The crowds of chanting protesters are gone. So are the knots of anxious relatives awaiting word of detained loved ones.
But the lawyers are still there.
Armed with laptops, a generator, posters and markers, about a dozen attorneys remained in the International Terminal at O’Hare Airport Thursday night in the wake of an appeals court ruling refusing to reinstate President Donald Trump’s executive order that halted travel to the U.S. from seven majority Muslim countries.
The lawyers on hand Thursday night said that, while the 9th Circuit Court of Appeals’ 3-0 ruling was reassuring to their cause, more legal fights loom ahead.
“Hopefully things quiet down for a little bit,” said Suzanne Alton de Eraso, a commercial litigator who has been coming to the International Terminal for more than a week. “The fight is far from over but this is definitely reaffirming for us just having this news coming out of the 9th Circuit [Court of Appeals]. Not that we had much doubt that any court would rule otherwise, we are very much relieved by this.”
The scene in the terminal Thursday night was a far cry from what the airport saw the day the executive order went into effect.
Thousands of protestors flocked to the airport to march and demonstrate and offer support to those offering pro bono legal advice. At least 18 people — including children and the elderly — were detained at O’Hare for several hours. Similar protests erupted at airports across the country.

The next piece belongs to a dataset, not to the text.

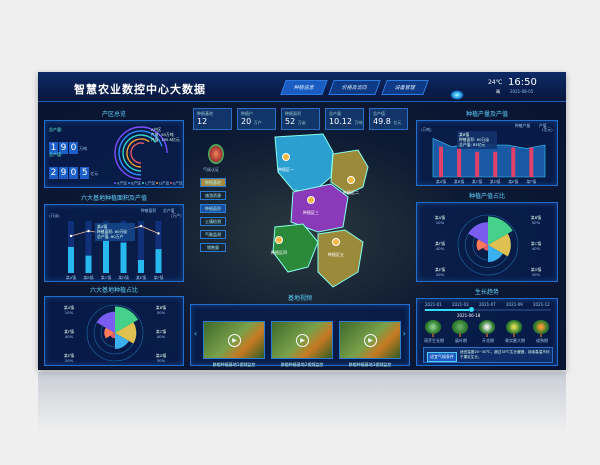  What do you see at coordinates (548, 130) in the screenshot?
I see `axis-unit: (亿元)` at bounding box center [548, 130].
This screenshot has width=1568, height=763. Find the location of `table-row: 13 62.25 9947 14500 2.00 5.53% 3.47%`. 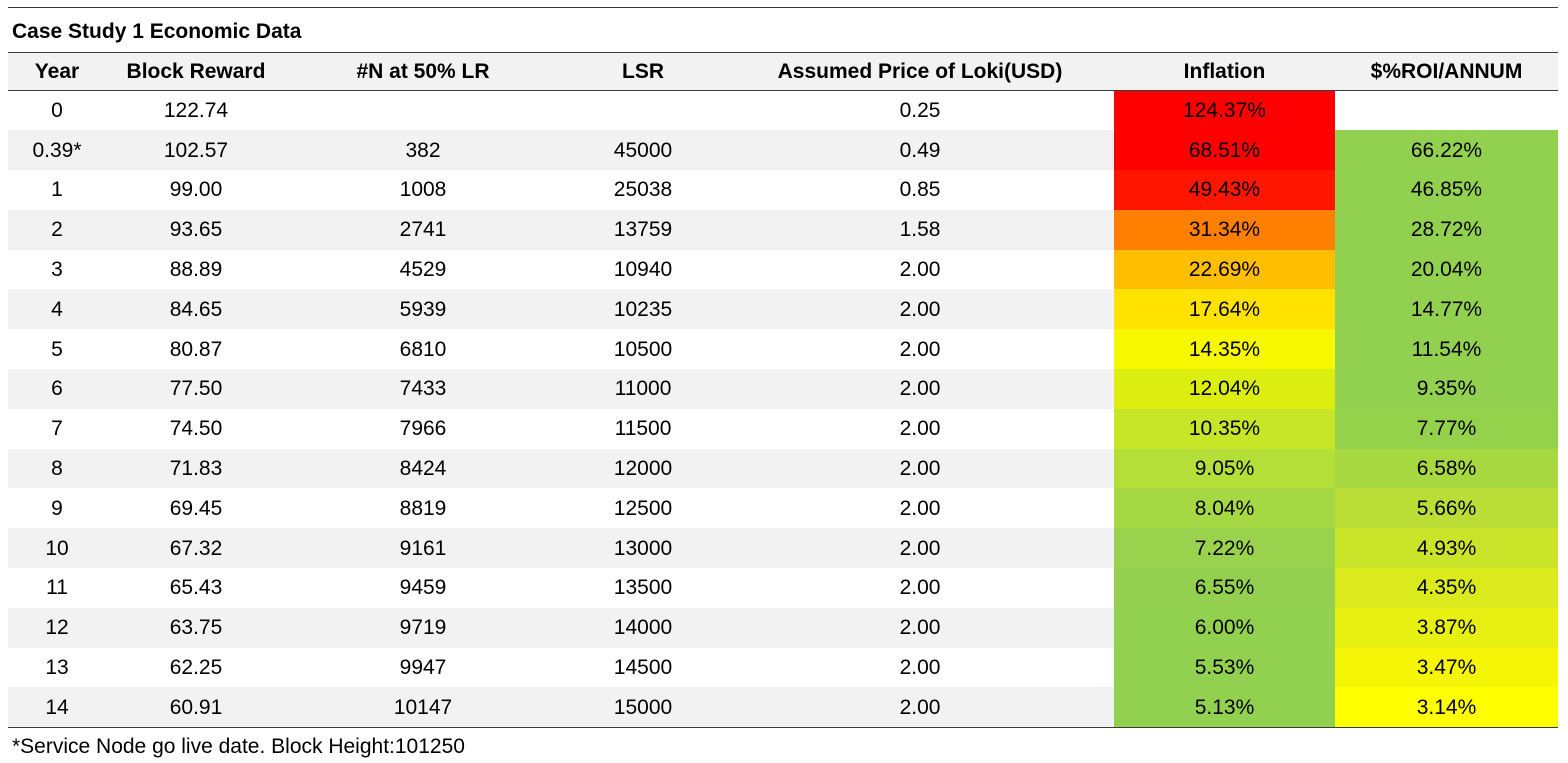

table-row: 13 62.25 9947 14500 2.00 5.53% 3.47% is located at coordinates (783, 668).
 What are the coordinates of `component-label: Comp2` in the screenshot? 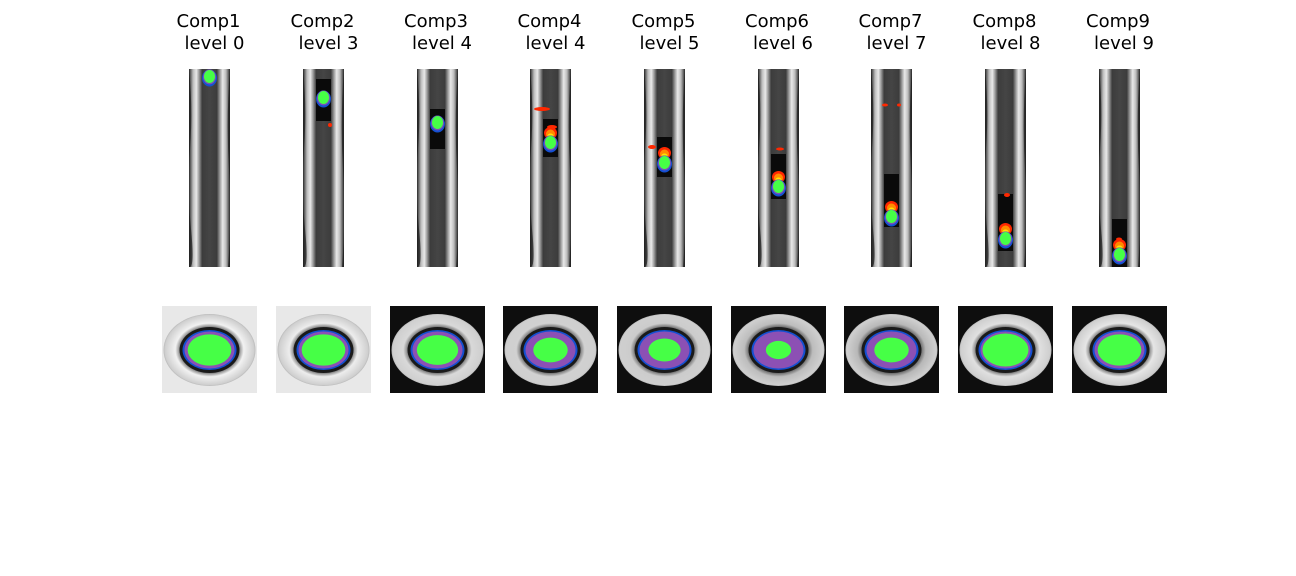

Ali Hussain, a self-described community activist and volunteer, came out to the terminal for the first time Thursday to act as a translator for anyone who may need one. Hussain said he speaks “Urdu, Hindi and a little bit of Arabic” and came out to the airport because “I feel that the community needs my help.”
Shortly after the decision was handed down Thursday, Trump took to Twitter, alluding to an appeal to the Supreme Court.
“Trump just said tonight ‘We’ll see you in court’ and my answer to that is ‘We’re not afraid,’” Alton de Eraso said. “We have excellent attorneys. The best, as Trump would say.”
Alton de Eraso added that while attorneys at O’Hare are not dealing with detentions like they were in the early hours of the order, they are still trying to figure out if any people are being stopped from re-entering the United States.
“What we’re asking people about is ‘Did you see anyone detained on the back end in the country that you came from? What was going on? Did you see anyone who wasn’t allowed to board the flight?” she said.
The goal, Alton de Eraso said, was to “get a better idea of what was happening in countries where, unfortunately, we don’t have jurisdiction and don’t have a lot of control.”
The attorneys have been a steady presence in the terminal since the order was initially signed, with a section now cordoned off specifically for them and a generator providing the group with power.
Most passersby have welcomed their presence, Alton de Eraso said.
“It’s been really great, we do have, every once in a while, a heckler who comes through, but generally we get a lot of people coming up and saying ‘thank you very much,’” she said.